[WHAT NEEDS TO BE DONE] Please go through the records below and return every line holding the word "Enable".

[EXTRACTED DATA]

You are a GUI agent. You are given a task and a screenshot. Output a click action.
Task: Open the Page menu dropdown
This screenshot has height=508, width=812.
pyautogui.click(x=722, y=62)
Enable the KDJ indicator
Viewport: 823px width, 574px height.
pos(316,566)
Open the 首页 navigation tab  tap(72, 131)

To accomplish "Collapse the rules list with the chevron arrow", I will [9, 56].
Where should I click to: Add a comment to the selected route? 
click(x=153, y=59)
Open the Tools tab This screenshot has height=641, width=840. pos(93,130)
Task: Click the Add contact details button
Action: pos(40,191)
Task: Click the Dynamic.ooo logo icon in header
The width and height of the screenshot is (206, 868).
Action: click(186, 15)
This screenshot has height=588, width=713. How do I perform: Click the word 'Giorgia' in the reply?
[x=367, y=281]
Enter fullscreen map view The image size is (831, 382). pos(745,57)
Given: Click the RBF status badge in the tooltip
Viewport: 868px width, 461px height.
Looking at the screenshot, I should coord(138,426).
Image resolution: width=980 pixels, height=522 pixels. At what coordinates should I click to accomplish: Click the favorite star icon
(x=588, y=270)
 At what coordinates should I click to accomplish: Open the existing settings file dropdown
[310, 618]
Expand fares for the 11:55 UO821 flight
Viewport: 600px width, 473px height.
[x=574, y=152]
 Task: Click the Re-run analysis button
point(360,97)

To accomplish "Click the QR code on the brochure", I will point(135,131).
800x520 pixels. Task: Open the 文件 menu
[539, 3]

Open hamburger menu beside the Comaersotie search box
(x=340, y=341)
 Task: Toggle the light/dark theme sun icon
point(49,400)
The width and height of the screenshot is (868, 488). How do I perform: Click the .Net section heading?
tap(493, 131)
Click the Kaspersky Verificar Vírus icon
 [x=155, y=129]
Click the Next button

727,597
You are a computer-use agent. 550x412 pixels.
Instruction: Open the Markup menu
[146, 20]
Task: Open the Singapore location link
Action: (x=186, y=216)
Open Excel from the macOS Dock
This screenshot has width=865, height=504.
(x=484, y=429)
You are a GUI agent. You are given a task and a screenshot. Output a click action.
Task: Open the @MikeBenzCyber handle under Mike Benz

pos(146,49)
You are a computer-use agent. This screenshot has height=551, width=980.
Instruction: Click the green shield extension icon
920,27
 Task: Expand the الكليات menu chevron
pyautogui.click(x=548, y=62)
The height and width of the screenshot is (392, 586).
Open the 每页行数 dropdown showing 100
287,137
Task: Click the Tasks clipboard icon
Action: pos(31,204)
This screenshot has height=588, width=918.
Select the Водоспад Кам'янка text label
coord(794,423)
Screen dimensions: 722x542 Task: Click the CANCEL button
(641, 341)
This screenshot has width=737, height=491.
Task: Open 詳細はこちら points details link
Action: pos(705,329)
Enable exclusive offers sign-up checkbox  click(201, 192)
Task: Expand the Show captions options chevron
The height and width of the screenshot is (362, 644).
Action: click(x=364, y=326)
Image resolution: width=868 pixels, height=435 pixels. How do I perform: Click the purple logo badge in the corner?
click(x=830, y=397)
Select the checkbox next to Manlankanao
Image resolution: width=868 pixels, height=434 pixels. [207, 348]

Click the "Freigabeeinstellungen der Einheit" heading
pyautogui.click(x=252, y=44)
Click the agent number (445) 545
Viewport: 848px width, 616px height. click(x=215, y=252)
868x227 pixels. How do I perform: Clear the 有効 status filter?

[WORKED SOLUTION]
Enable the KDJ indicator
Enable exclusive offers sign-up checkbox  click(201, 192)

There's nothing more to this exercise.